Assignment: Give the listing again word for word, excluding the pictures it contains.

◇ ◇ ◇ ◇

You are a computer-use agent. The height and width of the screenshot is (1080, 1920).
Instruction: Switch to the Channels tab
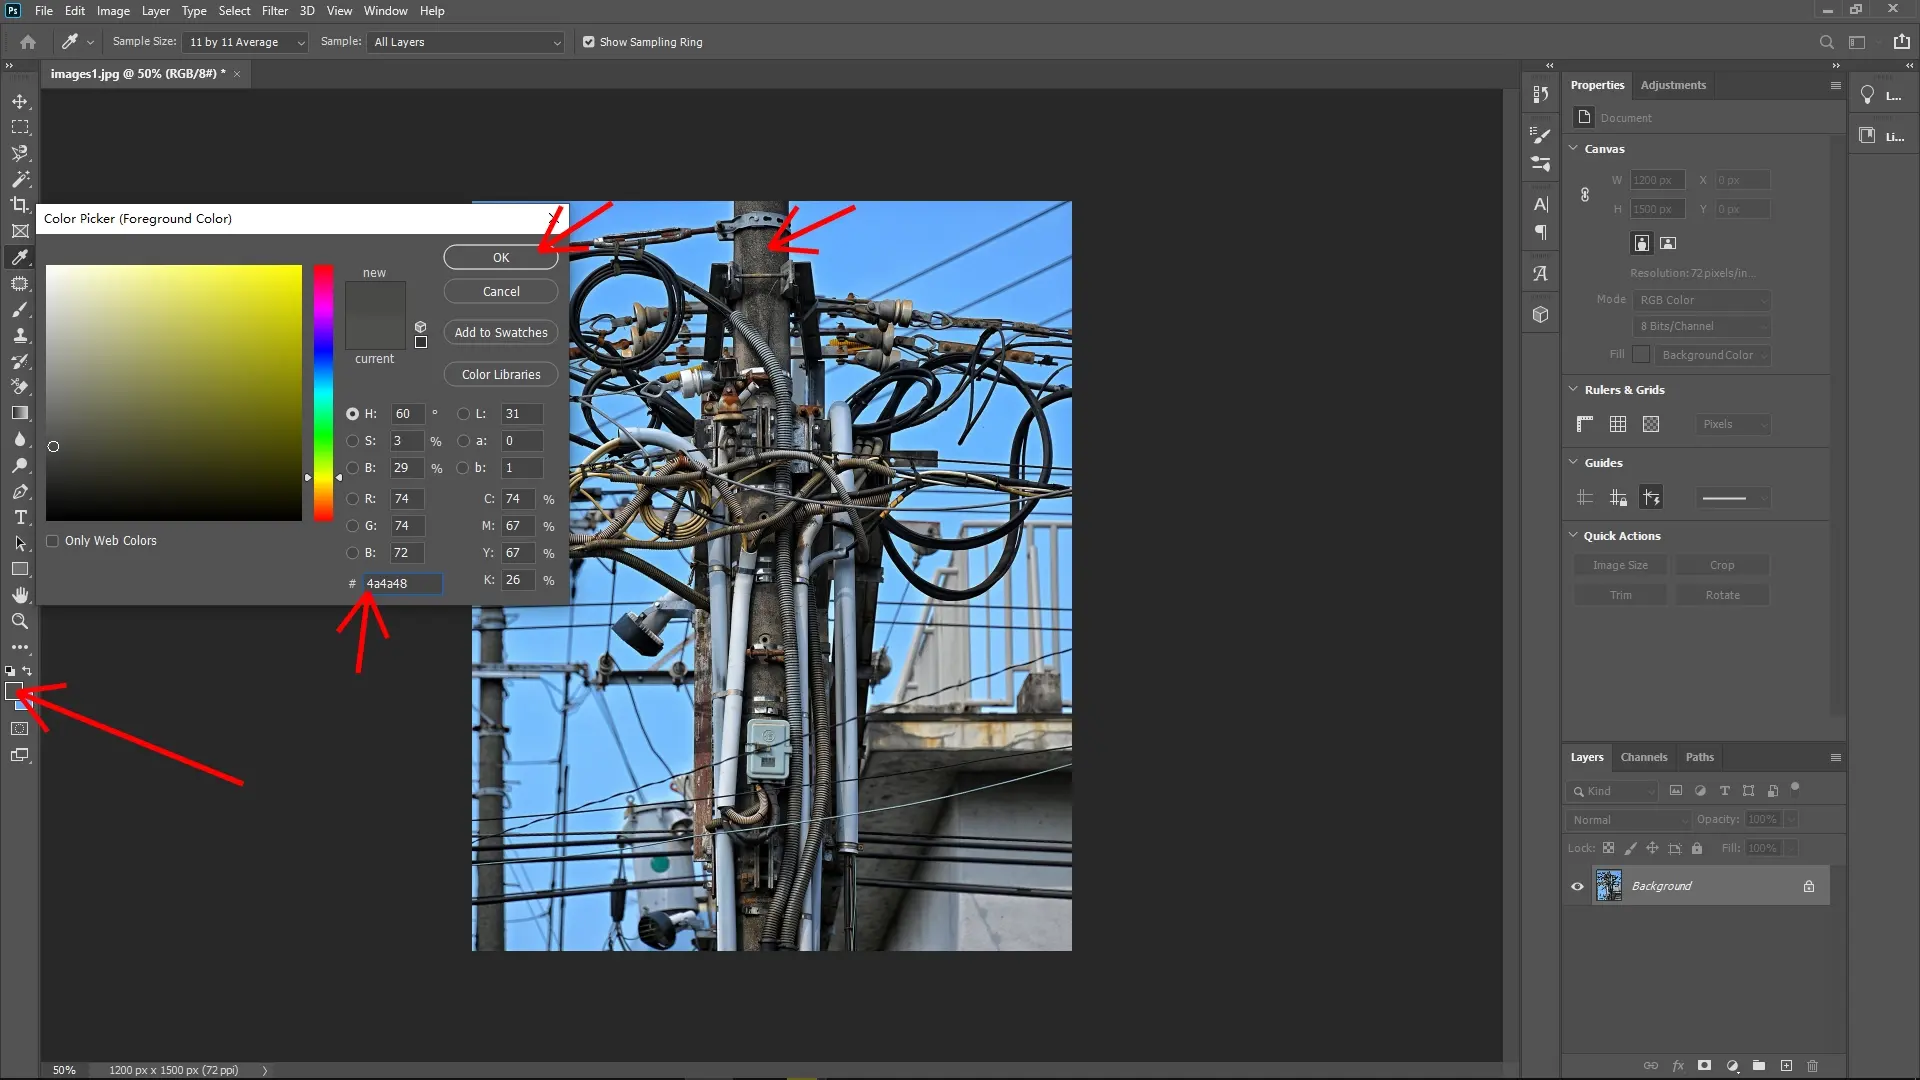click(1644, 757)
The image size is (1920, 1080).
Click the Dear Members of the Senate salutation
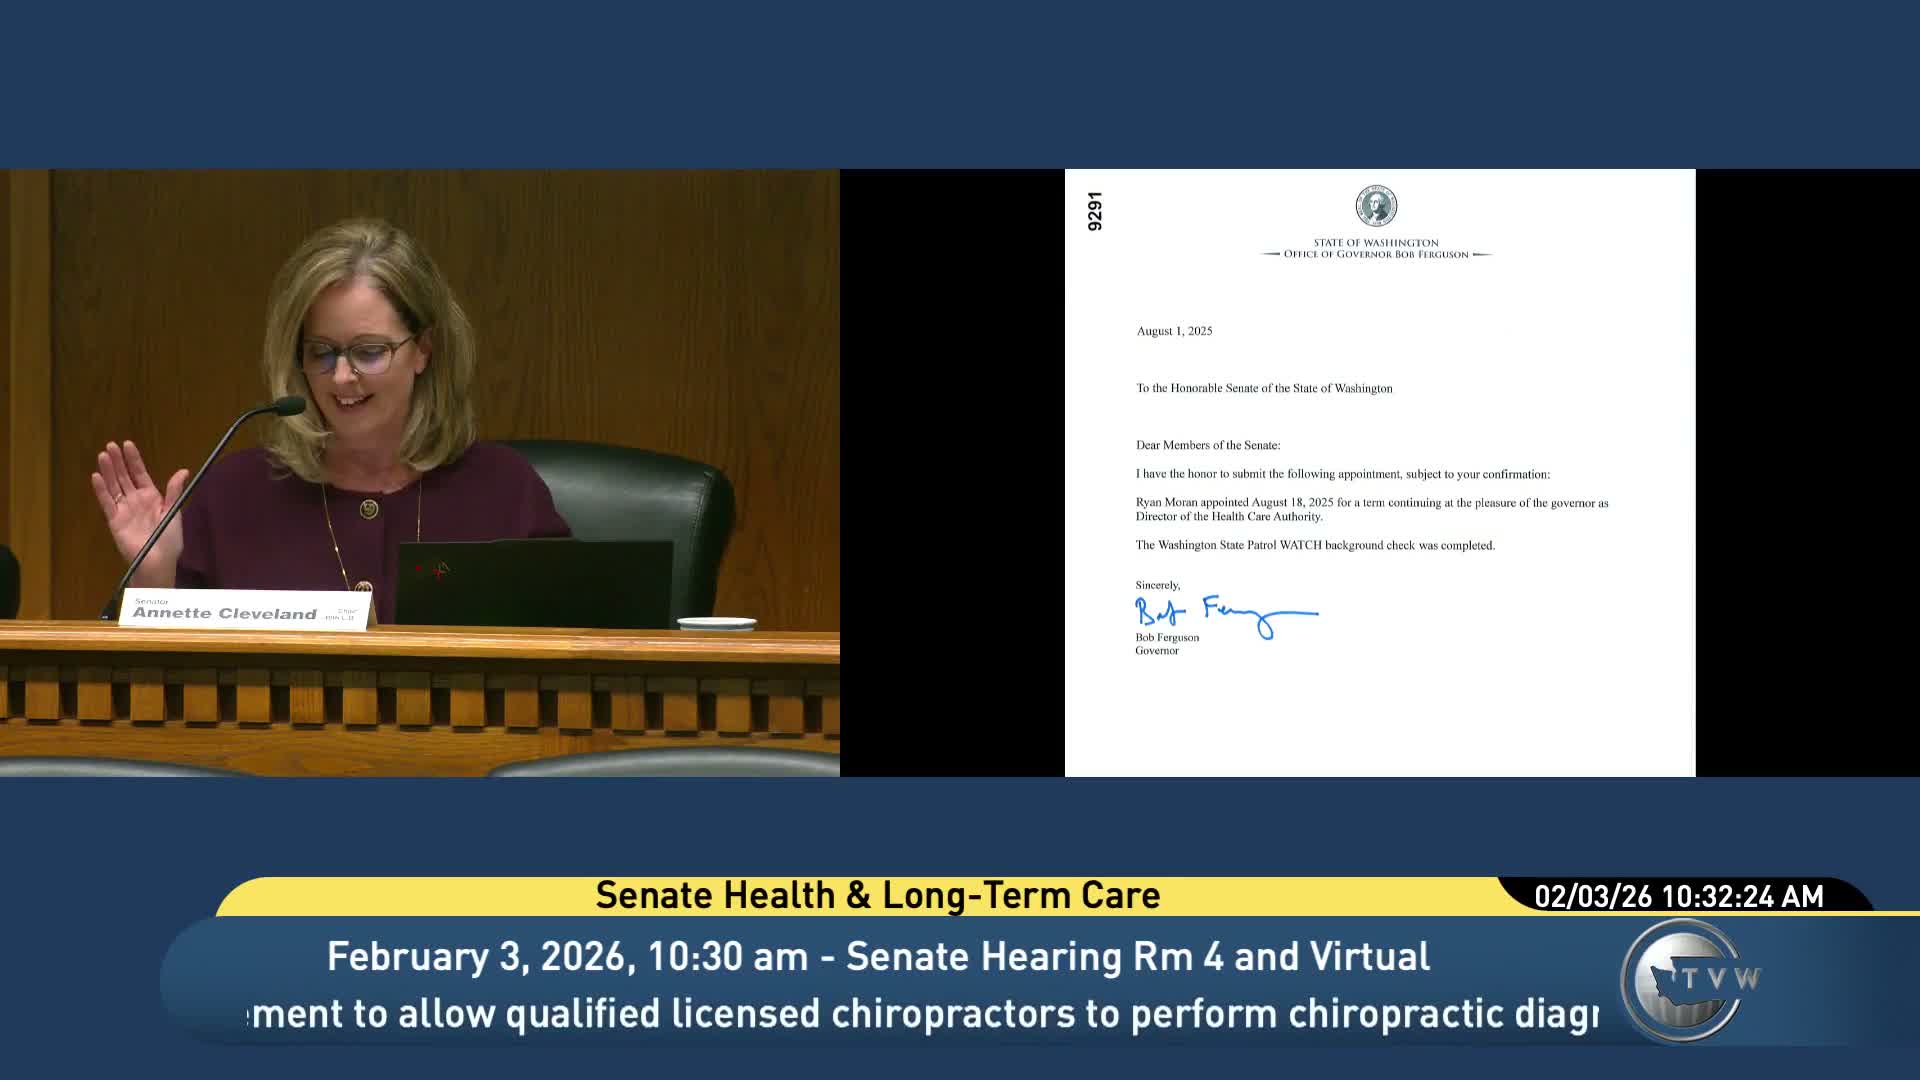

◇ ◇ ◇ ◇

Finished task:
You are a computer-use agent. The height and width of the screenshot is (1080, 1920).
Instruction: Switch to the Channels tab
click(1644, 757)
The image size is (1920, 1080).
Click the Dear Members of the Senate salutation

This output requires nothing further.